私は、山立会を起業する前は、白山ふもと会職員として2年半にわたり、猪の食肉処理を担当させていただきました。その後、山立会を立ち上げてからも、2年間、白山ふもと会からの委託業務として猪の食肉処理を任せていただき年間150~400頭のイノシシを解体していました。
その時に感じたのが、解体は体力的にきついだけで、頑張れば誰でもできる(プロレベルは別として)、それよりも売るのが難しいということです。売るのが難しいのは何でもそうだと思いますが、特にジビエは供給が不安定なので、営業したところが肉が無い!なんてことも当然のようにあって難しい面があります。営業ができないため、逆に猪がたくさんとれたときには、冷凍庫がいっぱいになって、狩猟者からの受入れをストップするような年もありました。また、ウデやヒレなど使いづらい部位だけが売れ残ることもありました。せっかく頑張って解体した肉(動物の命)も売れなかったら全て無駄になります。また、白山ふもとは正社員が有本一人だったため、現場の対応(猪の搬送、解体)だけで手いっぱい、肝心の“売る”ための営業などに取り組めていませんでした(経験もなかった)。
また、ふもと会からの委託でやっていたときは、猪肉の販売価格を決めているのはふもと会の理事会であり、「売れないから値下げする」という方向になり、このまま解体をしていても自分たちの生活に必要な収入を稼いでいくのは無理だと判断しました。
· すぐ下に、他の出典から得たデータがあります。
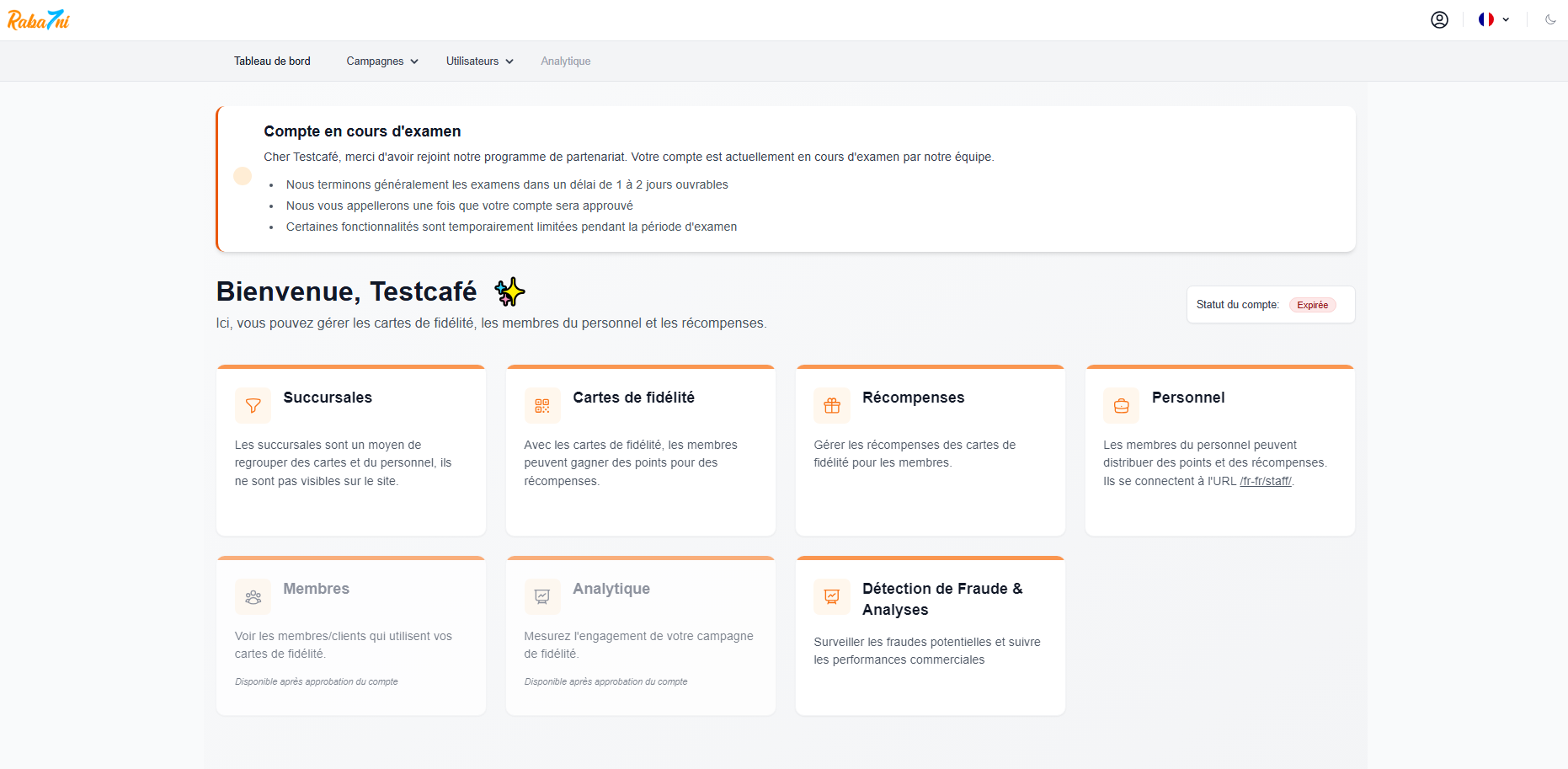Click the Expirée account status badge
The width and height of the screenshot is (1568, 769).
coord(1312,305)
そこで感じたのは、ジビエを売るノウハウをもった人が必要だと思いました。木滑ナメコをとあるイベントで驚くほど安い値段(いつもの値段)で売っていた時に、“山の人は商売が下手”と言われたことがありますが、その通りだと思います。石川県内でも羽咋市や小松市にあるジビエ食肉施設のように、行政の支援もあり、ジビエ専門員が4~5人いるようなところでは自分達だけで経営できると思いますが、ふもと会のように常勤職員が1名しかいない施設では販売までしっかりこなすのは厳しいです。今や、農水省のススメもあって全国にジビエ食肉処理施設が600以上あるそうですが、小規模で販売に苦労しているところが多いのではないかと推察します。
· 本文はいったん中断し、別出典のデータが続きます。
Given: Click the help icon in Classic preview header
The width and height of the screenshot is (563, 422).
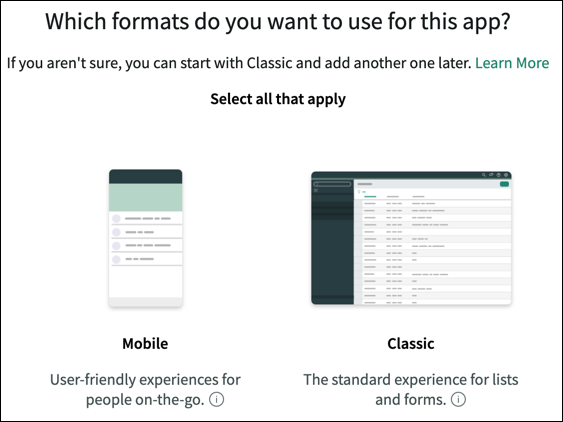Looking at the screenshot, I should tap(498, 175).
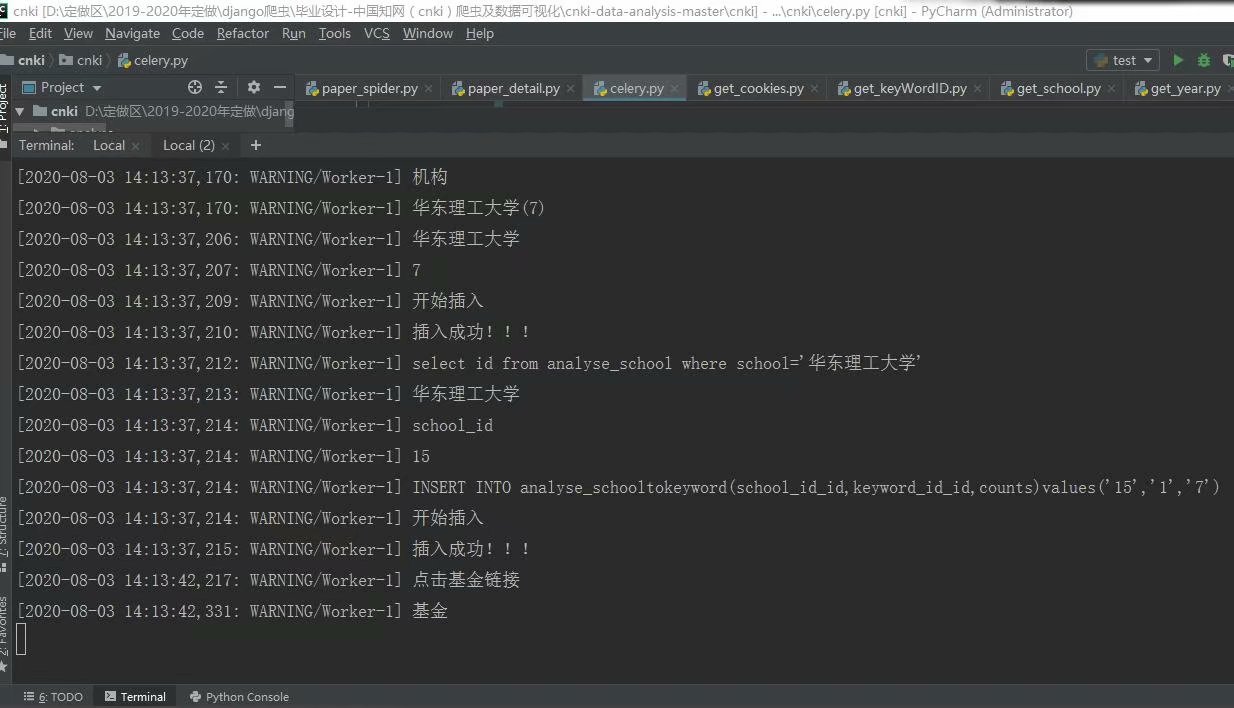1234x708 pixels.
Task: Switch to the paper_spider.py tab
Action: 368,88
そこで!常勤職員が1,2名しかいないような小規模な食肉処理施設と山立会が連携して、“ジビエを使う・売る”役割を山立会が担えば、食肉処理施設も山立会もうまく回っていくのではと考えました。山立会では、現在、自社の山立会食堂でふもと会(白山市)から仕入れた鹿肉・クマ肉や、里山食品(穴水町)から仕入れた猪肉を利用しているほか、一般客への販売も始めています。山立会はソーセージなどを製造するのに必要な「食肉製品製造業」の許可も取得しているので、ジビエ加工品を製造することも可能です。
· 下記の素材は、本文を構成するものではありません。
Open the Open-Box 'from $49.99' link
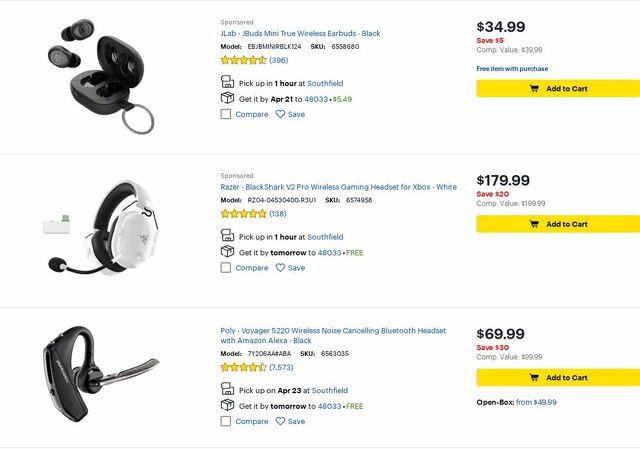This screenshot has height=449, width=640. pos(536,402)
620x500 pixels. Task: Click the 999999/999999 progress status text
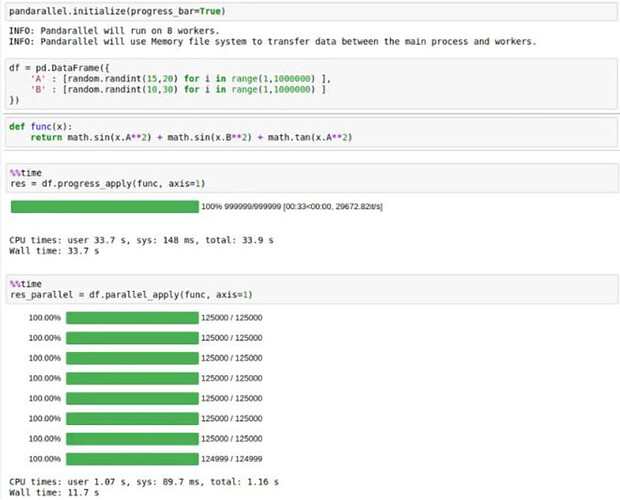point(292,207)
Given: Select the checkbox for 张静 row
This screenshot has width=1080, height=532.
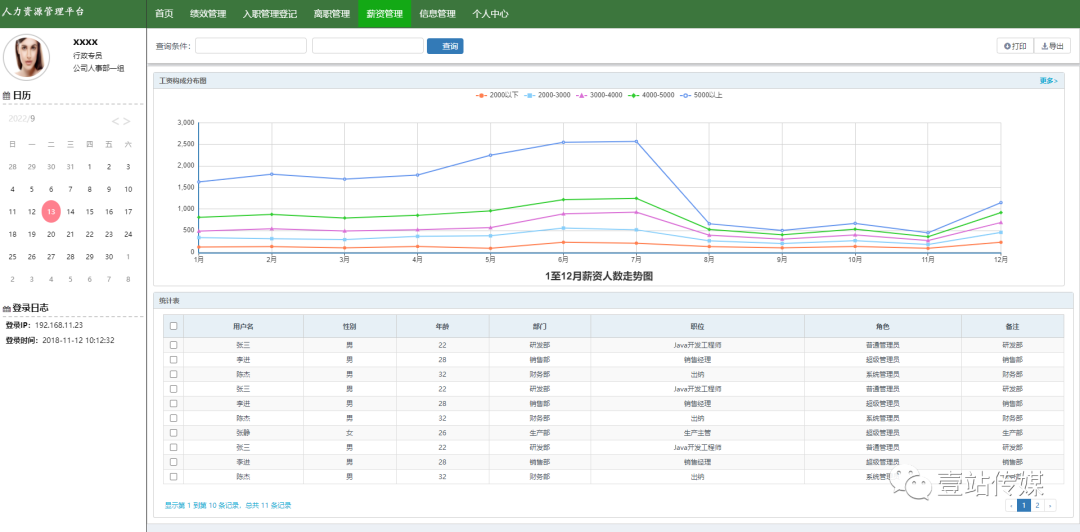Looking at the screenshot, I should [174, 433].
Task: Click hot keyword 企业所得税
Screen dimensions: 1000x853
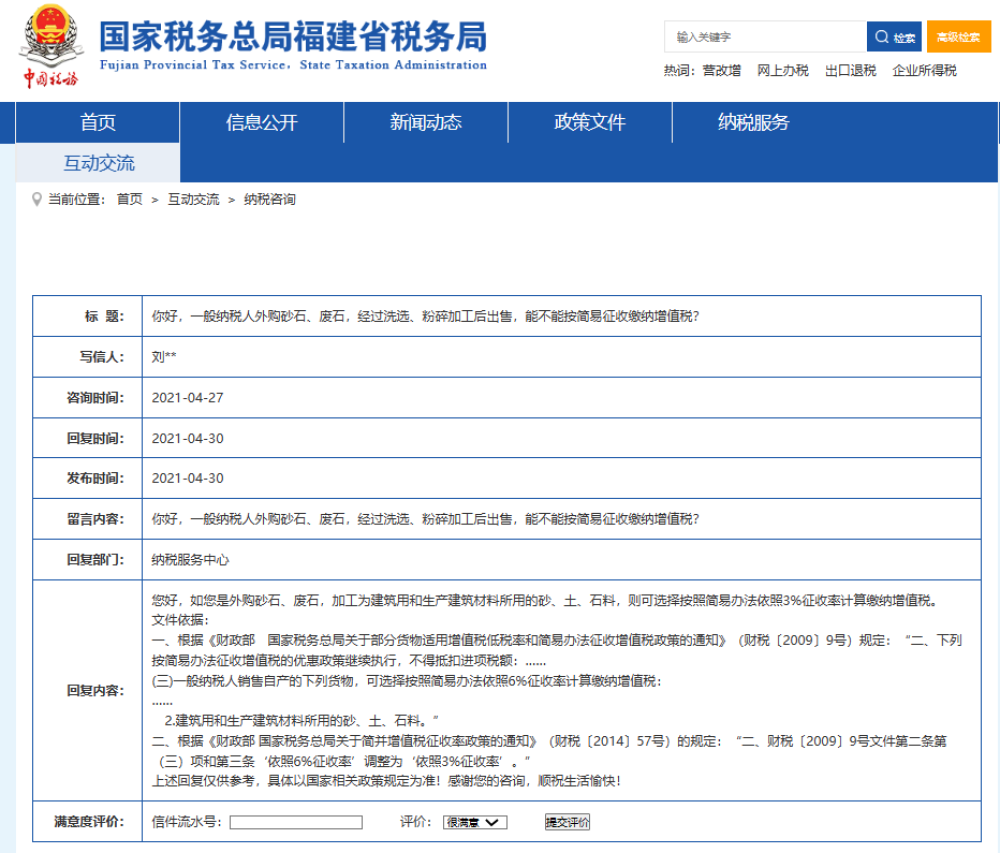Action: click(x=924, y=71)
小規模なジビエ処理施設どうしが連携することで、販売価格や解体技術について情報交換・研修会を開いてノウハウを高めたり、連携体全体として安定供給できるようになることで、大手との取引も可能になるかもしれません。ジビエ処理施設同士で競争するより一緒にやった方が楽しそうなので、賛同してくれる施設があればSNSやZOOMでつながって全国で連携していきたいと思います。夢は広がりますね。